A Free Trial That Lets You Build Big!
Start building with 50+ products and up to 12 months usage for Elastic Compute Service
SQL Server has introduced the concept of Columnstore since 2012, and so far 2016 support for Columnstore has been very friendly. Because my side of the online environment is primarily 2014, this article is an introduction to the 2014-based column storage for SQL Server. Below we mainly look at one of the following storage developments and some principles:
The development of Columnstore is to handle very large amounts of data for analytical calculations, so SQL Server 2012 introduced a Columnstore index that significantly provides the performance of high-traditional data warehouse type statements and is further enhanced in SQL Server 2014. Columnstore stores the data of a column separately, so there are two main benefits.
1: The similarity of the data in the same column is higher, so the compression ratio is higher. Disk operation, the disk IO will also be reduced accordingly. Of course, when the compressed data is read into memory, the decompression will require additional CPU.
2: Because the data is stored and read by columns, if some columns are not needed in the access, then the actual operation will also not access these columns, then disk IO will be further reduced.

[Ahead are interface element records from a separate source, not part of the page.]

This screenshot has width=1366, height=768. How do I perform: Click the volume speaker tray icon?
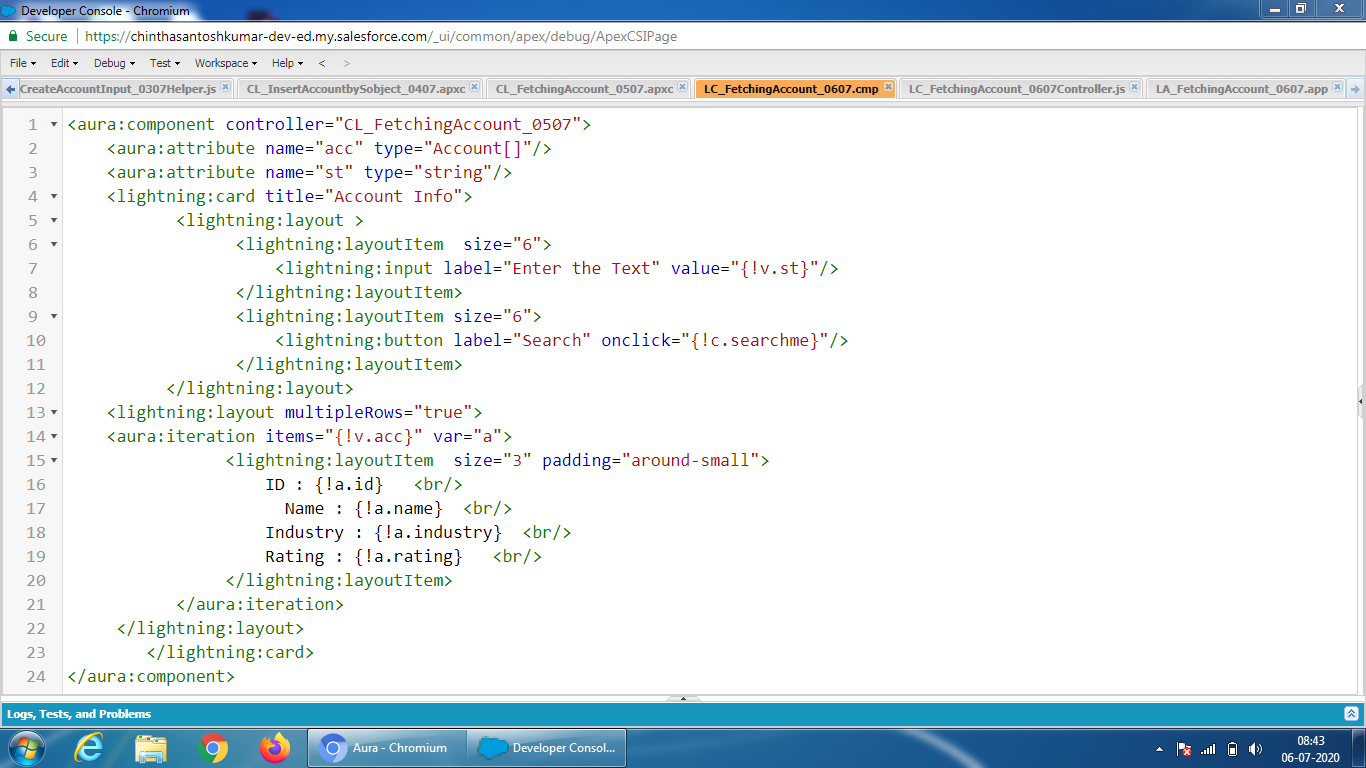[1256, 748]
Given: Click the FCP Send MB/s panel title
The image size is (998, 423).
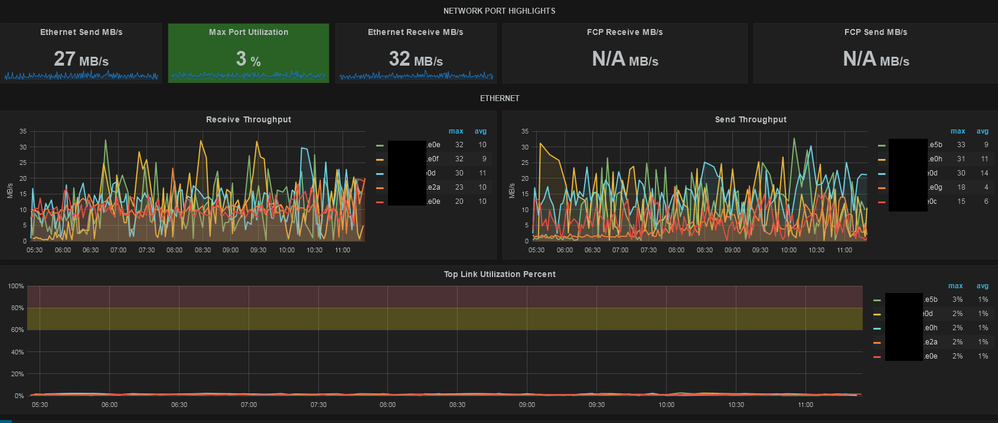Looking at the screenshot, I should coord(873,32).
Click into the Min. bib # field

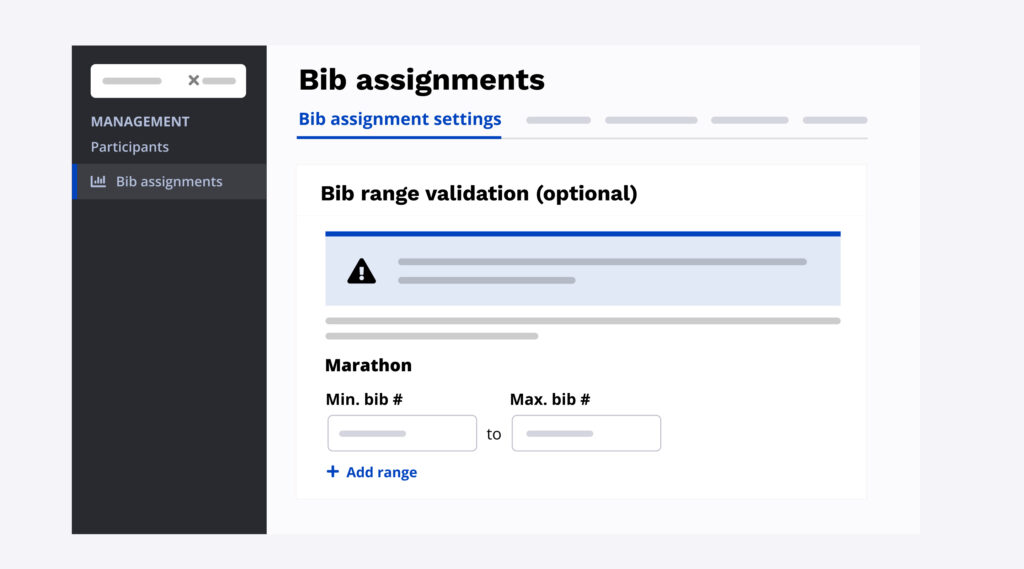(x=402, y=434)
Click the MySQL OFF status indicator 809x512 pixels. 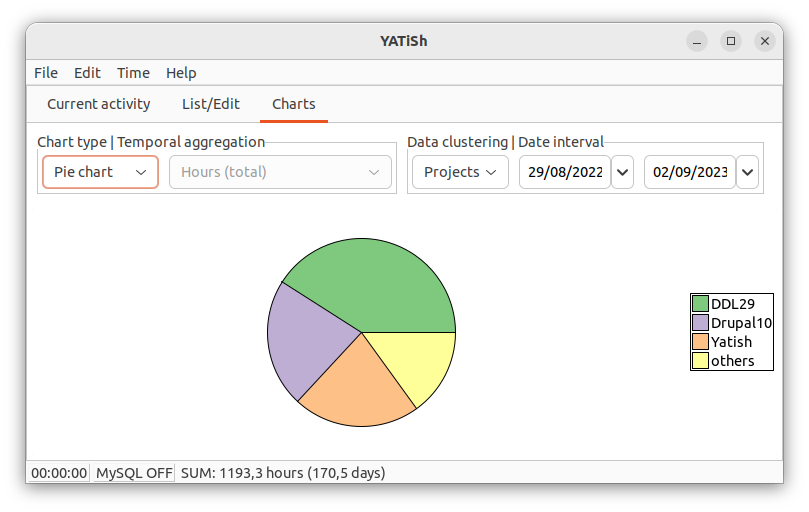pyautogui.click(x=134, y=473)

3: Because data is stored and read in columns, large amounts of data aggregation access is faster than previous row storage.
For Columnstore, the main thing is the use of data warehousing, Microsoft in recent years has been in this area frequently. For the Data Warehouse, CPU, memory, disk may be called performance bottlenecks, but we instruct the disk operation is the slowest compared to memory and CPU performance, and Columnstore is the performance of the IO is very high, columnstore will reduce the IO operation of the disk, improve the efficiency of operations, especially the aggregation of large amounts of data. The Columnstore is not the best choice, of course, if it is an exact search on the line.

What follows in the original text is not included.